The results of the satisfaction survey we send to clients supports the anecdotal feedback we receive. It’s a rolling number, but consistently 95%+ of clients answer yes to the question: “Would you recommend us in the right circumstance?” This is an indication at least of client confidence in what we are trying to do. It is also possible that there is a bias in our responses in favor of those with a positive experience.
While bias in responses may exist, once our families see the logic of what the software is trying to do and how we can manage the home experience they tend to engage positively in our service. The satisfaction survey tells us they see it as worthwhile.
One last note in this anecdotal feedback section is the attitude of Gemm Learning staff. They all see first-hand or hear about our client successes. And so, uniformly, as soon as their children are of age, they are anxious to get them onto our program!
Why We Have Grown Bolder Over The Years
The idea of Gemm Learning arose when the founder saw the impact of Fast ForWord on his 7-year old son in 2005. The decision to start occurred after attending the Fast ForWord Visionary Conference in early 2006. At that conference, our founder met clinicians from all over North America with amazing success stories about their Fast ForWord students.

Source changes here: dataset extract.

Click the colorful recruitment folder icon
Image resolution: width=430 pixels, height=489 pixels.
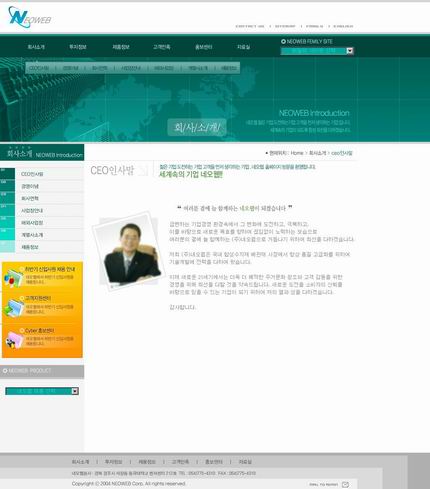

Starting out, we relied on the changing fMRI images (the science), Fast ForWord’s study results and the feedback from clinical providers. However we were cautious. We would only take students with reading difficulties and clear language processing delays, the main target of Fast ForWord.
Along the way though, we had parents press us to let their child try it — perhaps due to success of a neighbor — with less defined suitability. This includes traumatic brain injury cases, mainly pro bono due to our concern that our treatment was speculative at best. Very often when we widened the net, our families were rewarded. Despite our success however, we still and always will consider traumatic brain injury, stroke and like cases to be speculative and only recommend participation on a case by case basis.

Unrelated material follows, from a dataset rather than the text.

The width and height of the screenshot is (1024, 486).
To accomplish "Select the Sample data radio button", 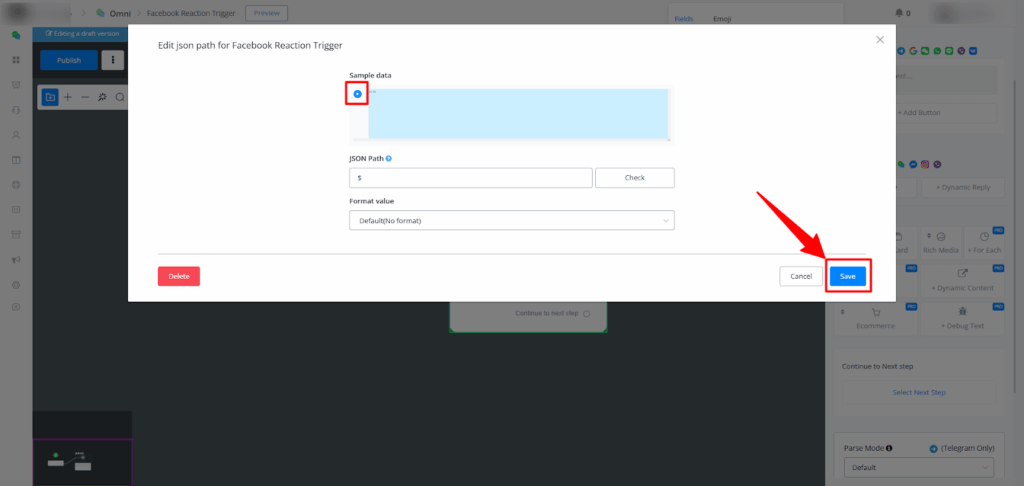I will pyautogui.click(x=357, y=94).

In a recent case study, the mother of a 15-year old car crash victim told us how they left the hospital without hope, but that now, because of Gemm Learning, he is going to graduate high school. Ironically, early on we would have turned this woman away because we would not expect to be able to help.
Therefore over the years we have learned to be bolder and to expect more of Fast ForWord. However, we still only recommend the program to children and adults who have struggles consistent with areas we believe we can positively impact.